Action item
Present the part of the entries that opens with the line containing "Image resolution: width=750" and closes with the line containing "center [564, 494].", both included, as a Markdown table with the columns Row and Line. Number each line and skip blank ones.
::: Data listing :::
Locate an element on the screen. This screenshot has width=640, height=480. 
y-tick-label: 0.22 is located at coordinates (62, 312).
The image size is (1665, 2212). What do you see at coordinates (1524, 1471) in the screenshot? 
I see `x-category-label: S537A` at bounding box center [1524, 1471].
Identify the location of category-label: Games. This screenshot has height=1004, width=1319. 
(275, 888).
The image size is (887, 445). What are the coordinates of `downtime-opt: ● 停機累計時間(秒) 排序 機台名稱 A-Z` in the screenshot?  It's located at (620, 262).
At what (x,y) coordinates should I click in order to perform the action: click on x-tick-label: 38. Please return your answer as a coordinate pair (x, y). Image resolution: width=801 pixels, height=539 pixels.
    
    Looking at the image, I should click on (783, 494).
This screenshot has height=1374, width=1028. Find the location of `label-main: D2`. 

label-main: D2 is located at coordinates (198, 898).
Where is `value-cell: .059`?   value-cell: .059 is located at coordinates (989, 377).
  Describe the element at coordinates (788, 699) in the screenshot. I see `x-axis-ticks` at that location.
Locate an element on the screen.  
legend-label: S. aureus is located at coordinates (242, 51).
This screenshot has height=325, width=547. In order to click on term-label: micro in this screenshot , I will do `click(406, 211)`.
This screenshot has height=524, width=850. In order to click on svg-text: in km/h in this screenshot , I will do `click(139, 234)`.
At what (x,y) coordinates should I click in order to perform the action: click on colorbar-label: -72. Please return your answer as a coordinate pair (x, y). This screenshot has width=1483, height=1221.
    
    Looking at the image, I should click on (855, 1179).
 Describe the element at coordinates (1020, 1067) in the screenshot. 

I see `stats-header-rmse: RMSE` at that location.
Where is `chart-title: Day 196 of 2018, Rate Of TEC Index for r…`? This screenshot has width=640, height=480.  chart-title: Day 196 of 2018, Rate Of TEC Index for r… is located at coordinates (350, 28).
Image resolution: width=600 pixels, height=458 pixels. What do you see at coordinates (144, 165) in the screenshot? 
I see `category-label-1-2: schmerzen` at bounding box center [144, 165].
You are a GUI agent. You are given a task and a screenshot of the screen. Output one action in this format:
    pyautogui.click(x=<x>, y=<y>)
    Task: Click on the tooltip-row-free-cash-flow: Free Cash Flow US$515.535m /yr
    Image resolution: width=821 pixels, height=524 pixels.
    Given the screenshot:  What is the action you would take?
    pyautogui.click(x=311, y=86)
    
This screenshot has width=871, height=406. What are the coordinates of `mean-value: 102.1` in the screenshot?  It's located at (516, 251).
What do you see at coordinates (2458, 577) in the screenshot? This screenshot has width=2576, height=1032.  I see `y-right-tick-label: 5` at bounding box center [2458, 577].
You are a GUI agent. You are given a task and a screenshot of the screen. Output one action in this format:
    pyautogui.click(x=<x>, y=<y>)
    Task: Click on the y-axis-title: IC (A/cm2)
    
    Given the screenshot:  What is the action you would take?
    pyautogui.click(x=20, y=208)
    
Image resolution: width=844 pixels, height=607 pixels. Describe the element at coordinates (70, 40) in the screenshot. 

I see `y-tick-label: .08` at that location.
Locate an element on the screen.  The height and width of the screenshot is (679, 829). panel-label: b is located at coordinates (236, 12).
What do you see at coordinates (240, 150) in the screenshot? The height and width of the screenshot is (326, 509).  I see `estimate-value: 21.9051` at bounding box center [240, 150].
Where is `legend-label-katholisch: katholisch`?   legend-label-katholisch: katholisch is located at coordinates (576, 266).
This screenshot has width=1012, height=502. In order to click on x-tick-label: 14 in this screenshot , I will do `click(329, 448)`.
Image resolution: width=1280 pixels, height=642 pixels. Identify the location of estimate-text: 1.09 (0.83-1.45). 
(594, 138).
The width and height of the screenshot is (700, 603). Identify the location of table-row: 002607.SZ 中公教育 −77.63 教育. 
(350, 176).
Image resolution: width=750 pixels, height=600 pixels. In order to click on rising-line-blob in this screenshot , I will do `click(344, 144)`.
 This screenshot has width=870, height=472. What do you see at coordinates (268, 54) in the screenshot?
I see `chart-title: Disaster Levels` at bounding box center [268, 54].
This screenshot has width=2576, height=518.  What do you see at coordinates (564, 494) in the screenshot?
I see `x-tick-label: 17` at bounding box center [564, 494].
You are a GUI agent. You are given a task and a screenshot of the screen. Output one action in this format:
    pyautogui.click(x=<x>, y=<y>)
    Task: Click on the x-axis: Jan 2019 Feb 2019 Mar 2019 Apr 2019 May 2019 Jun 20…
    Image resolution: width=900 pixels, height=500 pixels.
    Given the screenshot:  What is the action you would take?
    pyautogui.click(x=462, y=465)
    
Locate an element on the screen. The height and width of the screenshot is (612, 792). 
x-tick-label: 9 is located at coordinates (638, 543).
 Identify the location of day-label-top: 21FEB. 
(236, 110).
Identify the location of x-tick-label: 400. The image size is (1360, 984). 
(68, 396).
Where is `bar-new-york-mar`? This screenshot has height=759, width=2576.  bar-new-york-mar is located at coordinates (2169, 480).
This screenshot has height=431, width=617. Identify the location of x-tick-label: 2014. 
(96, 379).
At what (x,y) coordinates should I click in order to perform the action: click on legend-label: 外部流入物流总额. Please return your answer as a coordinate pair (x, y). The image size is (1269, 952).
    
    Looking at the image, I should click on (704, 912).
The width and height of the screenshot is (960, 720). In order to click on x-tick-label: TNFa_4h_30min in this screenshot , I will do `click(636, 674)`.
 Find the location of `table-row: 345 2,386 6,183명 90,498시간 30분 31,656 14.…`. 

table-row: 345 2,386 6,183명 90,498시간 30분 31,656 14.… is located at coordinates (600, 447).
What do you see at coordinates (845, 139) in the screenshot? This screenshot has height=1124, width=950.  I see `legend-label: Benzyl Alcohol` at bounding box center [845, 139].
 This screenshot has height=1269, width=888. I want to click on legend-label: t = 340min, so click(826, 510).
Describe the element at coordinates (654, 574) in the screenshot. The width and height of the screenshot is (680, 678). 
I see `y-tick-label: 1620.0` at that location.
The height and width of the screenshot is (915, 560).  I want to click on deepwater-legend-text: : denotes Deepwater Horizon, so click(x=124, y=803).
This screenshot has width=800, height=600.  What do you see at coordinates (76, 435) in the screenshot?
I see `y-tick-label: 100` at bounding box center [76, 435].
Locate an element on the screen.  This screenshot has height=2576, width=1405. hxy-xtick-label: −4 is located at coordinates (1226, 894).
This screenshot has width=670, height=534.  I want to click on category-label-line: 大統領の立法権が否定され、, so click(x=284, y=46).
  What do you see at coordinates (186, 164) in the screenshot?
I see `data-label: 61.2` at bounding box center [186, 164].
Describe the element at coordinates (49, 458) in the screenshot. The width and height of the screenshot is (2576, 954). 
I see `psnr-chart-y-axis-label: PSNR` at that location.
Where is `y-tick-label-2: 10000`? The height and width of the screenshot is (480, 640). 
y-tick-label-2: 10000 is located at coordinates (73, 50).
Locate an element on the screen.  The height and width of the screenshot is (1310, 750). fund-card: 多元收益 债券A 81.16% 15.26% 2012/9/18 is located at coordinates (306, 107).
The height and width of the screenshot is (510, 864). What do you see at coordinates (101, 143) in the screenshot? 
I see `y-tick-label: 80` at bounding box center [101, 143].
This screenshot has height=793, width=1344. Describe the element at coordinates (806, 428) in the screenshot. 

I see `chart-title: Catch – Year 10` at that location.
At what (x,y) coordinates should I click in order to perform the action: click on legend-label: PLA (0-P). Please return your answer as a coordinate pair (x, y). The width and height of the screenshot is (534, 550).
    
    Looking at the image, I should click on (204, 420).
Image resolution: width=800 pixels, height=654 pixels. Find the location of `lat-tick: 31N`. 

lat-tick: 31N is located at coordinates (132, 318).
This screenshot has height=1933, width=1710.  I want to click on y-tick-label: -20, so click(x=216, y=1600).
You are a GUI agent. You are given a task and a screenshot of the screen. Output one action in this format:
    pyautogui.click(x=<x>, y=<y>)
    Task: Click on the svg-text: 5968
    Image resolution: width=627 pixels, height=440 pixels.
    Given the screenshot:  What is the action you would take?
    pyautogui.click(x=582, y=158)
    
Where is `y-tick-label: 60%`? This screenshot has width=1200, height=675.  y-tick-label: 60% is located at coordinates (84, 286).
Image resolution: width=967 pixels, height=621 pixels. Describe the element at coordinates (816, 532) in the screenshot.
:::
Result of this exercise
| Row | Line |
|---|---|
| 1 | Image resolution: width=750 pixels, height=600 pixels. In order to click on rising-line-blob in this screenshot , I will do `click(344, 144)`. |
| 2 |  This screenshot has width=870, height=472. What do you see at coordinates (268, 54) in the screenshot? |
| 3 | I see `chart-title: Disaster Levels` at bounding box center [268, 54]. |
| 4 | This screenshot has width=2576, height=518.  What do you see at coordinates (564, 494) in the screenshot? |
| 5 | I see `x-tick-label: 17` at bounding box center [564, 494]. |